WORK ORDER>
Within the entries below, every line containing "computer" is to be copied.

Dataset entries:
****
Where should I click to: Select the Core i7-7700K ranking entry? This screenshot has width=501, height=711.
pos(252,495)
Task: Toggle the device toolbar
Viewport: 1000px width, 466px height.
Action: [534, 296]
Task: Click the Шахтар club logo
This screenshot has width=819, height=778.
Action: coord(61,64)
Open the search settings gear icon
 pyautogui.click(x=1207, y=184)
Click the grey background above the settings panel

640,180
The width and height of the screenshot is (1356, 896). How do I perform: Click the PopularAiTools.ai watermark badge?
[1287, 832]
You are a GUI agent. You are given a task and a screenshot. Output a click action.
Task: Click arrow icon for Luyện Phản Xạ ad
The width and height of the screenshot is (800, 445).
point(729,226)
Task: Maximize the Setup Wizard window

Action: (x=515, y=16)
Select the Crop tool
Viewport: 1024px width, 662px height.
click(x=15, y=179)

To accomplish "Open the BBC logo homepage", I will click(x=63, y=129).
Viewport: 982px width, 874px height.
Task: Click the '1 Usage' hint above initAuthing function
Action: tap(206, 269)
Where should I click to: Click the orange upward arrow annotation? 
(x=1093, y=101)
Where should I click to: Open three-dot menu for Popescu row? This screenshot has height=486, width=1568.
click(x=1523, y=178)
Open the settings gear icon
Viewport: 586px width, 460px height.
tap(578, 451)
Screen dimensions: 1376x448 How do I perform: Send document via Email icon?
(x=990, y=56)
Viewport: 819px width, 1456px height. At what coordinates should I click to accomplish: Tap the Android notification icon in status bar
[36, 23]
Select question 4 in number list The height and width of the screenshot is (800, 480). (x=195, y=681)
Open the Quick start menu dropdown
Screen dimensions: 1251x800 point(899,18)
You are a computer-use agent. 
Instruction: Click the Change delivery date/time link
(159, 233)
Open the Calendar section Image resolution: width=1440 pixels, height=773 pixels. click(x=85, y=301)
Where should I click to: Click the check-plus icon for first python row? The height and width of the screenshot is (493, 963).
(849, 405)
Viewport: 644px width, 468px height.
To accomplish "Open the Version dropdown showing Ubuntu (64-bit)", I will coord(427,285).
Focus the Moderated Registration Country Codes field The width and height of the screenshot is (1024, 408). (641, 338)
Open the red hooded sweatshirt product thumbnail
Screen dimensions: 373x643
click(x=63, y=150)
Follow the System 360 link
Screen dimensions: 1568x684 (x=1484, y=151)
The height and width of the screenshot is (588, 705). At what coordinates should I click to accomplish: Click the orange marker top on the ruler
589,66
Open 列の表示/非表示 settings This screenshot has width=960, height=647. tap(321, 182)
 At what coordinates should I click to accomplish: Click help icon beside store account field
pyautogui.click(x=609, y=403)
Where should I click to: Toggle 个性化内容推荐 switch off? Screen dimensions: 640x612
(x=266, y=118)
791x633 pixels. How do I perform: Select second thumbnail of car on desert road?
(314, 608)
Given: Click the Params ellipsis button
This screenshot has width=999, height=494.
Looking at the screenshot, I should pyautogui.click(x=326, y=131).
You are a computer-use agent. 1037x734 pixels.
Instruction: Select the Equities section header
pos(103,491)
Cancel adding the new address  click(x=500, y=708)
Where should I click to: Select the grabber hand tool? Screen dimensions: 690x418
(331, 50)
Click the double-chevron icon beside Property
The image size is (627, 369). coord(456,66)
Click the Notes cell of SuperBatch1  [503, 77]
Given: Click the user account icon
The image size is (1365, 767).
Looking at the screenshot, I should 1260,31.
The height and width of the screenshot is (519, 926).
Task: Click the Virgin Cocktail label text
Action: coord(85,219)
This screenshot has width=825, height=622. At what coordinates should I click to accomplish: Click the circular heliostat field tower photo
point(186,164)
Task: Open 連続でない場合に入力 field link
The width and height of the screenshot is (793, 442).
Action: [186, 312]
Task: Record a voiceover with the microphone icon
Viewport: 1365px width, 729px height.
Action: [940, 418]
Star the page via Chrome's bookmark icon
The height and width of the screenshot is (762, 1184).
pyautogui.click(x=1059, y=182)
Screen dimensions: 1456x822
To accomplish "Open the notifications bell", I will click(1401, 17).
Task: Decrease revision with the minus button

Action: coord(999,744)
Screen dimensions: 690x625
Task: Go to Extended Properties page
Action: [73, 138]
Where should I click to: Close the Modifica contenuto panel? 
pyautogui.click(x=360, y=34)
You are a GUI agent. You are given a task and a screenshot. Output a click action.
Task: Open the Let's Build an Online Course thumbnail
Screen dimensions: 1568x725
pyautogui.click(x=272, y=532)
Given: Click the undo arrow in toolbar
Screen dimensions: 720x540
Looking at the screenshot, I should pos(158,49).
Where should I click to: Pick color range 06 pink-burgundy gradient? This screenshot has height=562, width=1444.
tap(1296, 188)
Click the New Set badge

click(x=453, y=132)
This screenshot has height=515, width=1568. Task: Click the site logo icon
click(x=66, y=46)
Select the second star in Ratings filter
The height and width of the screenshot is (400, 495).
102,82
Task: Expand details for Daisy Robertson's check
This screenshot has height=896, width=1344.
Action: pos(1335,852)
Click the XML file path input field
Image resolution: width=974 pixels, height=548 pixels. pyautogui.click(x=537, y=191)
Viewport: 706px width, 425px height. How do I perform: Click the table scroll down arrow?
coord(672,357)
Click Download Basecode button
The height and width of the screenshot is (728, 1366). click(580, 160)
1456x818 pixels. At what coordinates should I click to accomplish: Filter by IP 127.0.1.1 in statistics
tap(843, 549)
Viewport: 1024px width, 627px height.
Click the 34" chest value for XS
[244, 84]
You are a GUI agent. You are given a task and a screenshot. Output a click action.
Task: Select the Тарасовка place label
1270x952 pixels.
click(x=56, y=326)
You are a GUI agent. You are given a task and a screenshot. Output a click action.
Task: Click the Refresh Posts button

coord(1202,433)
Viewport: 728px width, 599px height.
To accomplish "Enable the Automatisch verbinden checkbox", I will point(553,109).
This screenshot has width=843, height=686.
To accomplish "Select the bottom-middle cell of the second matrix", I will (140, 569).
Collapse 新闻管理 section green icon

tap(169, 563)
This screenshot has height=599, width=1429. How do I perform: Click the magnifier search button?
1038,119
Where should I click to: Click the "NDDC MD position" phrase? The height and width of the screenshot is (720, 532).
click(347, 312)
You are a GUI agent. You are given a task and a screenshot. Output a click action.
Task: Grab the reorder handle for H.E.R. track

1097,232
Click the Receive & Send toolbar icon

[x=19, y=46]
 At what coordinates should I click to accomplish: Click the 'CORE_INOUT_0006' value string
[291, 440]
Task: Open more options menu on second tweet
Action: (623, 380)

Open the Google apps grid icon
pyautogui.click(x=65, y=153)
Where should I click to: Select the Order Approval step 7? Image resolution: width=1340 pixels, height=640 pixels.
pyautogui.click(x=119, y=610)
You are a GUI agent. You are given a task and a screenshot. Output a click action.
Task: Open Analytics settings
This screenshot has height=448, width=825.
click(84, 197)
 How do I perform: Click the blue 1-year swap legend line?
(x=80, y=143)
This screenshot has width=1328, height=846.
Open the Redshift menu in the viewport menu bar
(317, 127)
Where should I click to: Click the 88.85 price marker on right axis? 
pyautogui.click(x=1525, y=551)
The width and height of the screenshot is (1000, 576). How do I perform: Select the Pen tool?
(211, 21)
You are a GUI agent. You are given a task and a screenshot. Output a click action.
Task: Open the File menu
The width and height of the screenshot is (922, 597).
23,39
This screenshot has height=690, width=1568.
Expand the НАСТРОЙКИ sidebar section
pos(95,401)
****
YOUR RESPONSE>
You are a computer-use agent. 
You are a computer-use agent. 1037x734 pixels.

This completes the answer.